Segment Start: PROVIDED RECORDS

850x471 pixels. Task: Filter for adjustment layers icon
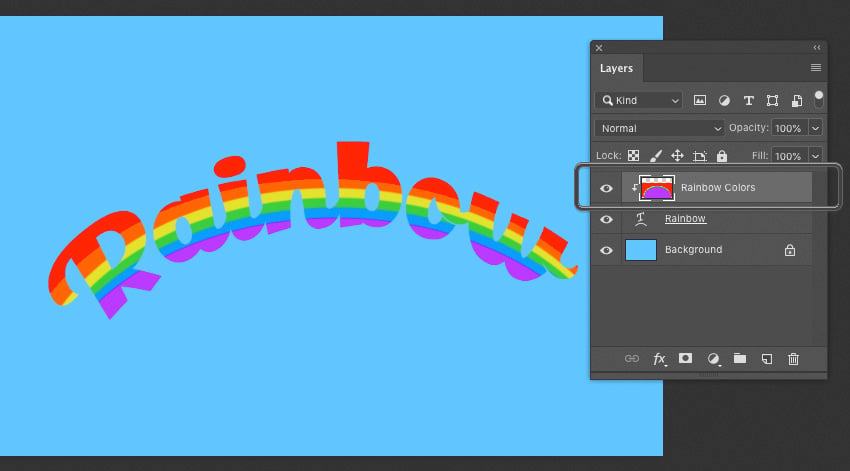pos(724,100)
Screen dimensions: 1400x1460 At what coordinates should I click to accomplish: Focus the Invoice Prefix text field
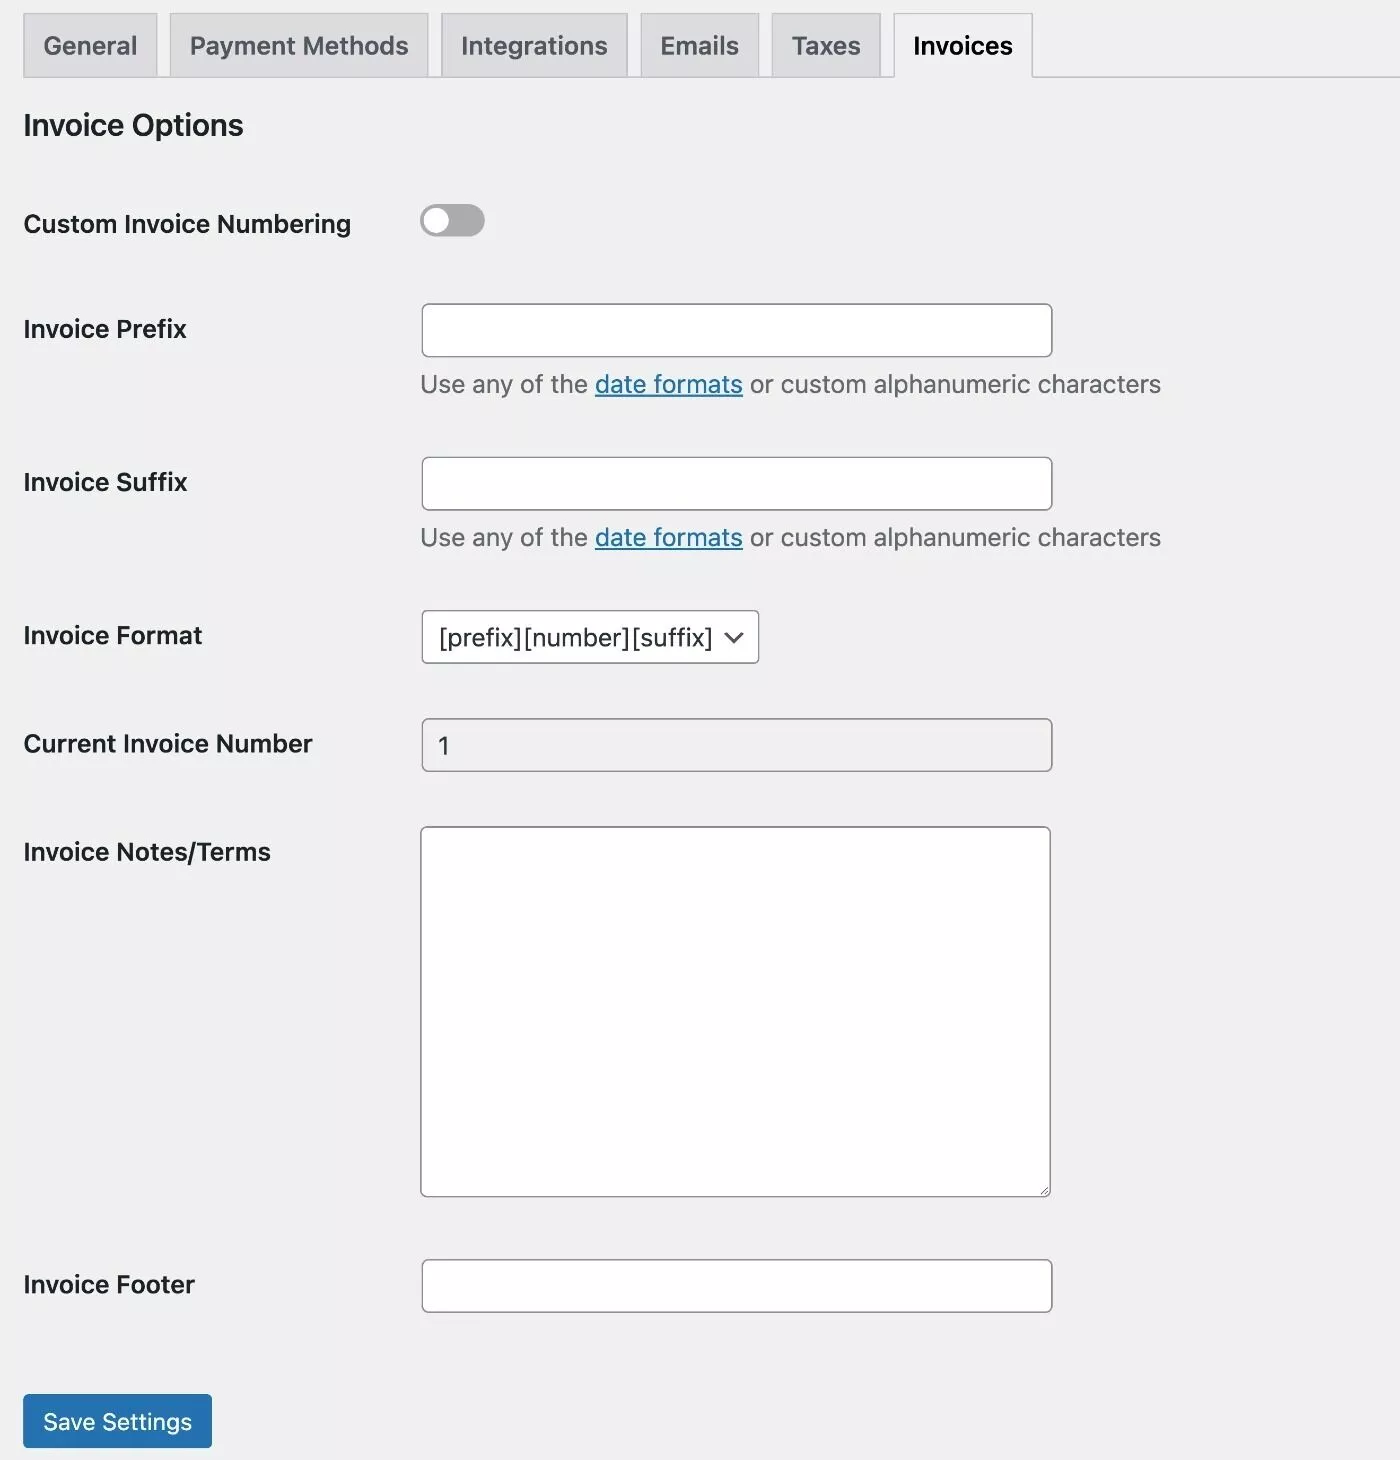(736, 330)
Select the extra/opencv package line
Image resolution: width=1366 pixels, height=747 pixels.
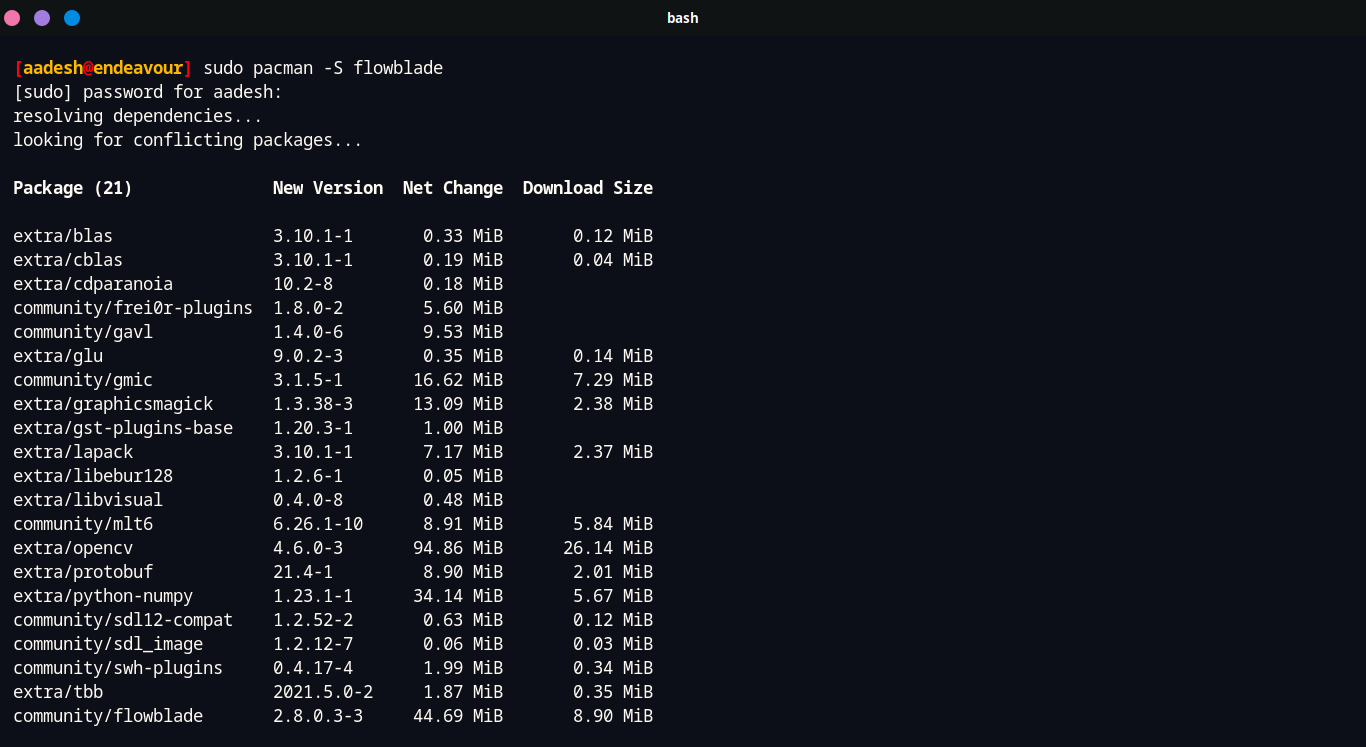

Segment End: PROVIDED RECORDS

[REQUIRED ACTION]: From the line holding "Screen dimensions: 1400x1460" down to the final line of the entries above, print every line exactly. Pictures do not go in.

[COMPLETED TASK]:
Screen dimensions: 1400x1460 At what coordinates should I click to accomplish: Focus the Invoice Prefix text field
(736, 330)
Select the extra/opencv package line
Image resolution: width=1366 pixels, height=747 pixels.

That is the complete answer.